An insurance plan that is certified by the Health Insurance Marketplace, provides essential health benefits, follows established limits on cost-sharing (deductibles, copayments and out-of-pocket maximums) and meets other requirements. A qualified health plan will have a certification by each Marketplace in which it is sold.

 

Remedial services

Those services, provided in specialized facilities, which produce the maximum reduction of physical or mental disability and restoration of the residents to the best possible level of functioning. Remedial services do not include room and board expenses.

 

Residing in the home

Refers to individuals who are physically present, individuals who are temporarily absent, or individuals attending educational facilities.

 

 

Supplemental Nutrition Assistance Program (SNAP)

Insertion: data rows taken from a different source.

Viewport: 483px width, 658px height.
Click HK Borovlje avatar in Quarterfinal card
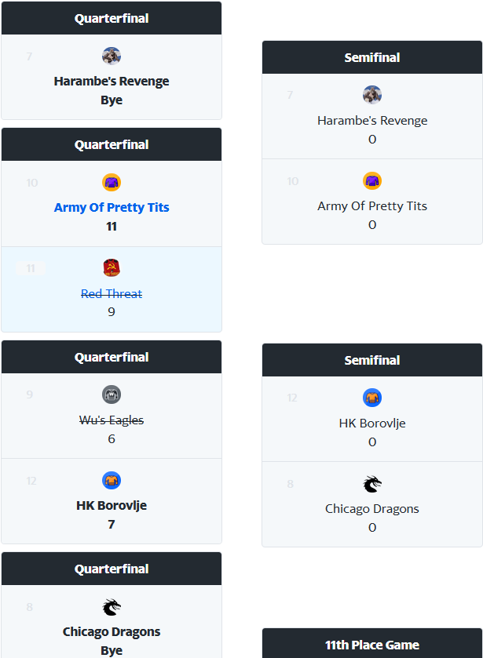tap(112, 481)
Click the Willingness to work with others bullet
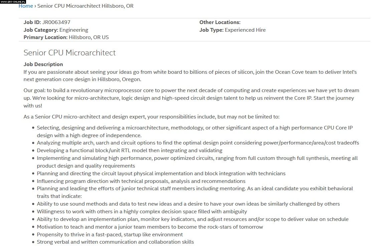The image size is (378, 251). point(142,212)
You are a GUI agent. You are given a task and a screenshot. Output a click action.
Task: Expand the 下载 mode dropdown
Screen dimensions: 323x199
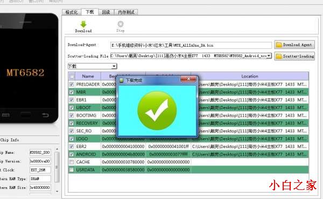click(x=114, y=66)
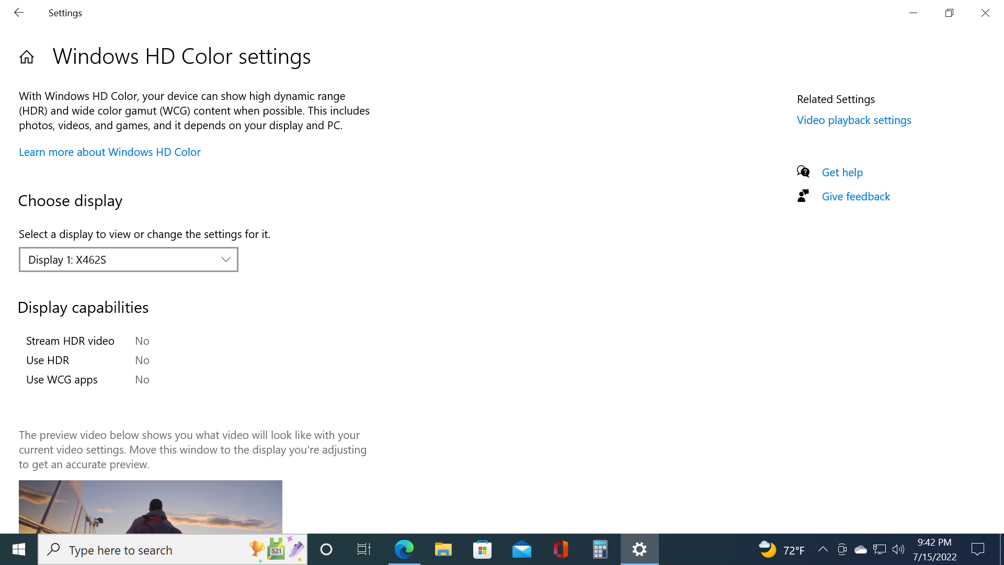
Task: Adjust system volume slider in taskbar
Action: [x=897, y=549]
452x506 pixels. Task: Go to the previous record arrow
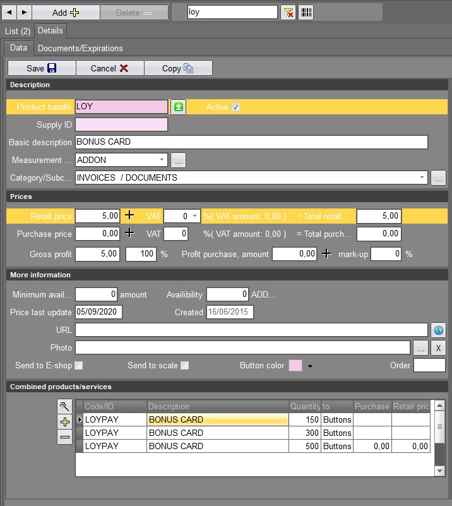(9, 13)
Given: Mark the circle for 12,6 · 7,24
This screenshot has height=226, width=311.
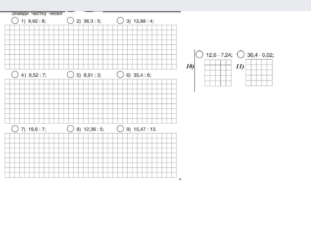Looking at the screenshot, I should [199, 54].
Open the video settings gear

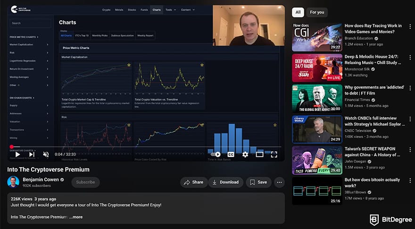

Previously known as the Food Stamp Program, SNAP is a uniform nationwide program intended to promote the general welfare and safeguard the health and well being of the nation's population by raising the levels of nutrition among low-income households.

 

Specialized facility

A residential facility, including a basic care facility, a licensed family foster care home for children or adults, a licensed group foster care home for children or adults, a transitional living facility, a facility established to provide quarters to clients of a sheltered workshop, and any other facility determined by the Department to be a provider of remedial services, but does not mean an acute care facility or a nursing facility. Examples of a specialized facility include the School for the Blind, School for the Deaf, and Svee Home.

 

Spouse

A person of the opposite sex who is a husband or a wife.  One man and one woman can become husband and wife through marriage (a legal union).  North Dakota Medicaid does not consider members of a civil union or same-sex marriage as spouses.

 

  1. A Common law marriage from another state is valid in North Dakota only if it can be verified that the marriage is recognized by the other state.
  2. A non-traditional marriage from another country is valid in North Dakota only if it can be verified that the union is declared valid by the other country.
  3. In polygamy situations, the first marriage is the valid marriage in North Dakota.  Any additional spouses are considered non-relatives.

 

SSI Buy-In

A program under Section 1843 of the Social Security Act in which Medicaid eligible recipients who are in receipt of Supplemental Security income (SSI) benefits and who are eligible for Medicare Part B, are eligible for the state to pay the monthly Medicare Part B premium.

 

State agency

The North Dakota Department of Human Services.

 

Student

An individual who regularly attends and makes satisfactory progress in elementary or secondary school, General Equivalency Diploma (GED) classes, a home-school program recognized or supervised by the student’s state or local school district, college, university, or vocational training, including summer vacation periods if the individual intends to return to school in the fall. A full-time student is a person who attends school on a schedule equal to a full curriculum.

 

(TANF) Temporary Assistance For Needy Families

A program administered under North Dakota Century Code Chapter 50-09 and Title IV-A of the Social Security Act. References to TANF include TANF Kinship Care Assistance, Diversion Assistance, and Transition Assistance.

 

Tax dependent

An individual for whom another individual claims a deduction for a personal exemption under section 151 of the Internal Revenue Code for a taxable year.

 

Title II

Title II of the Social Security Act (Social Security benefits).

 

Title IV-D

Title IV-D of the Social Security Act (Child Support).

 

Title IV-E

Title IV-E of the Social Security Act (Foster Care and Adoption Assistance).

 

Title XVI

Title XVI of the Social Security Act (Supplemental Security Income (SSI)).

 

Title XIX

Title XIX of the Social Security Act (Medicaid).

 

Title XXI

Title XXI of the Social Security Act (Healthy Steps).